== Records to process

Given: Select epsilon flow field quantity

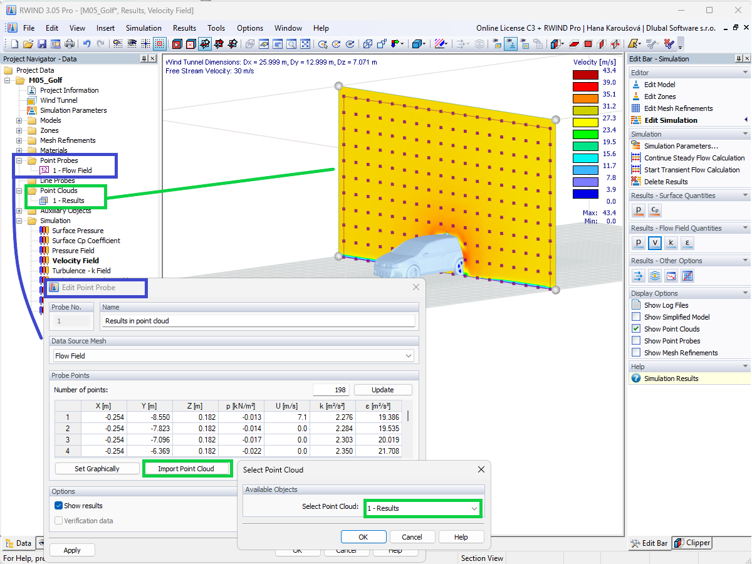Looking at the screenshot, I should [x=687, y=243].
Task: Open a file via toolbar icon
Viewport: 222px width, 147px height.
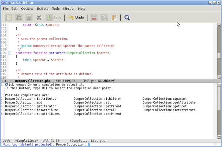Action: pos(19,17)
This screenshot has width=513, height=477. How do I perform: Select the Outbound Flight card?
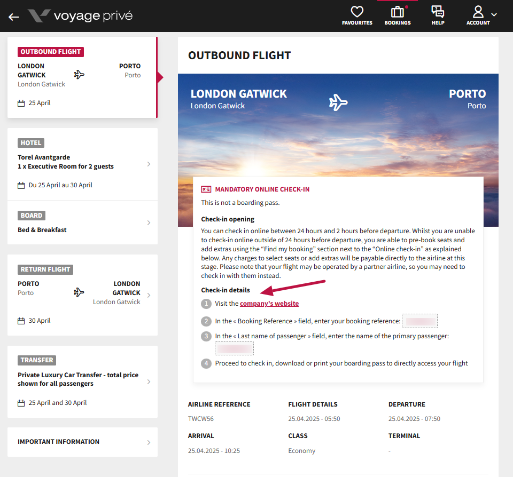[x=82, y=77]
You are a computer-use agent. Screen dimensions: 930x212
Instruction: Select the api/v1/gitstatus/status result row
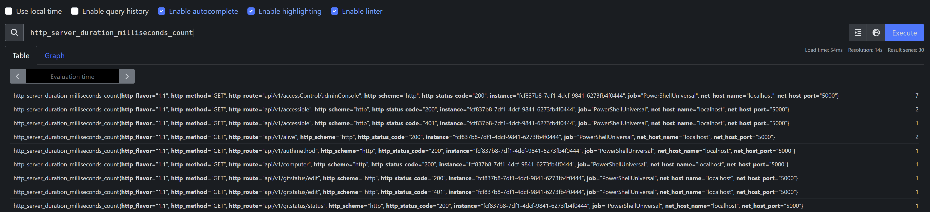[x=408, y=206]
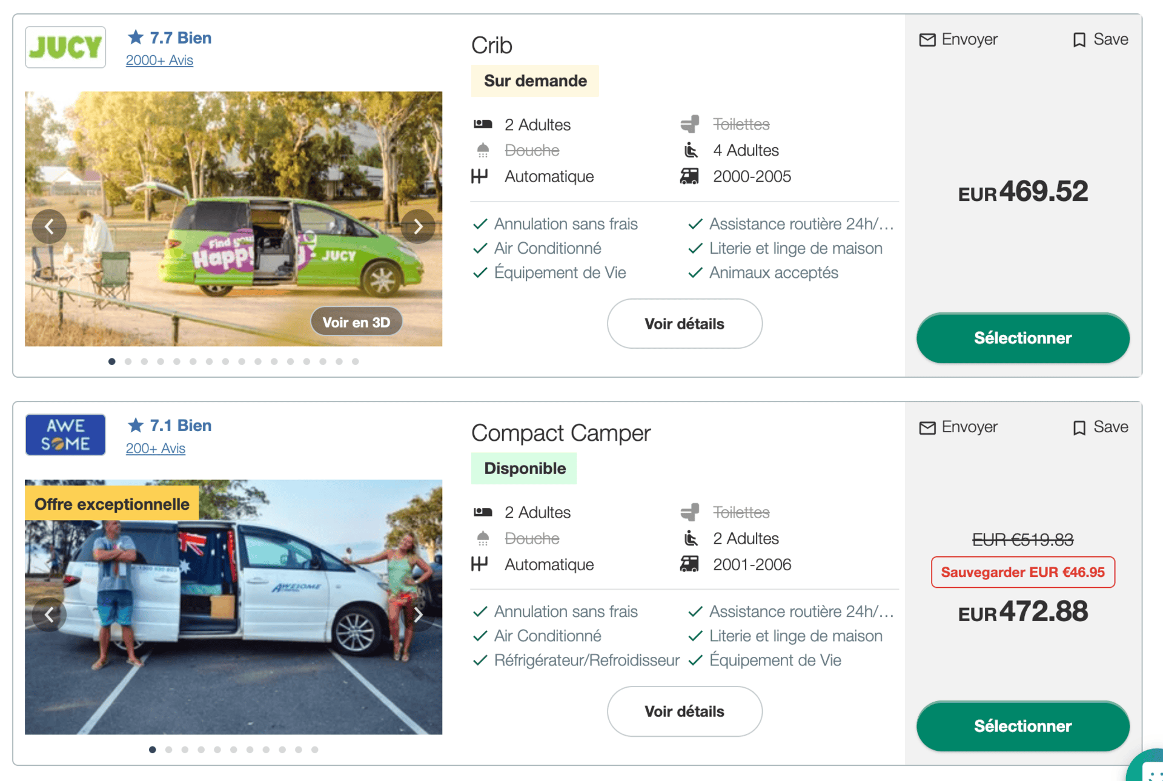
Task: Show next photo of Crib camper
Action: pos(418,226)
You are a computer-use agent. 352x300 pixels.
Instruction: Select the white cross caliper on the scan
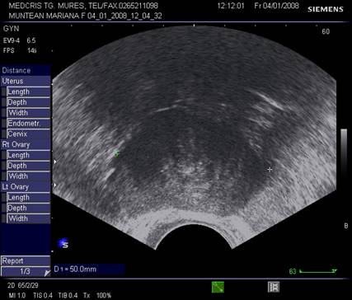pyautogui.click(x=270, y=170)
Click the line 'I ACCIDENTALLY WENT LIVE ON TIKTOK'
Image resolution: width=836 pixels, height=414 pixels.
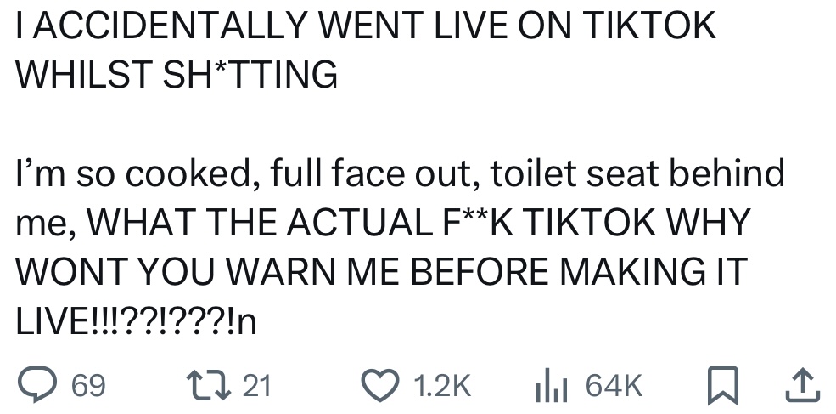365,26
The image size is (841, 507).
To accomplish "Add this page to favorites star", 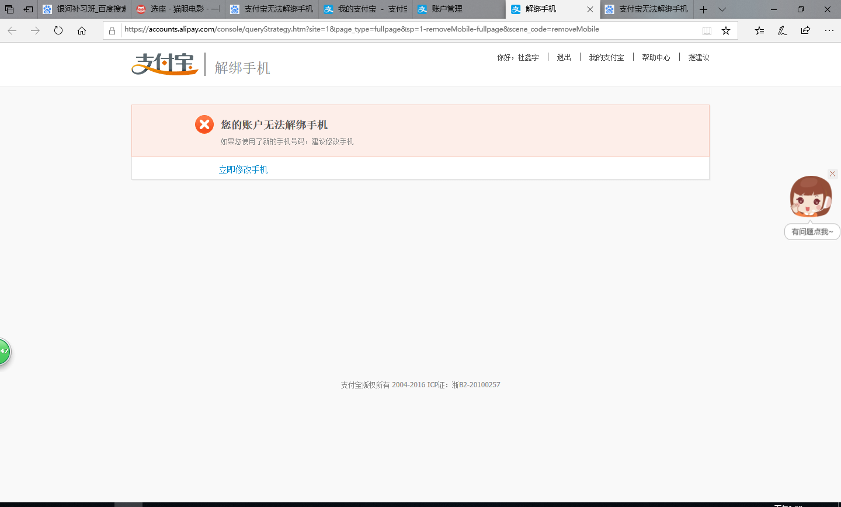I will coord(726,30).
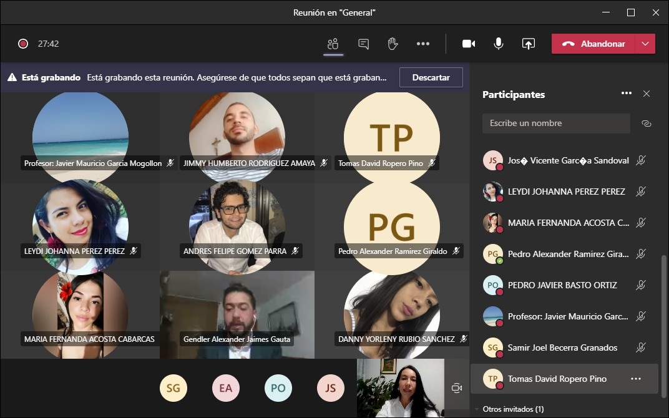
Task: Select Pedro Javier Basto Ortiz in participant list
Action: tap(562, 285)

====

Exercise details
For the string "computer", filter the data and copy out each line where it occurs.

Result
You are a computer-use agent. Screen dimensions: 930x212
You are a computer-use agent. 352x300 pixels.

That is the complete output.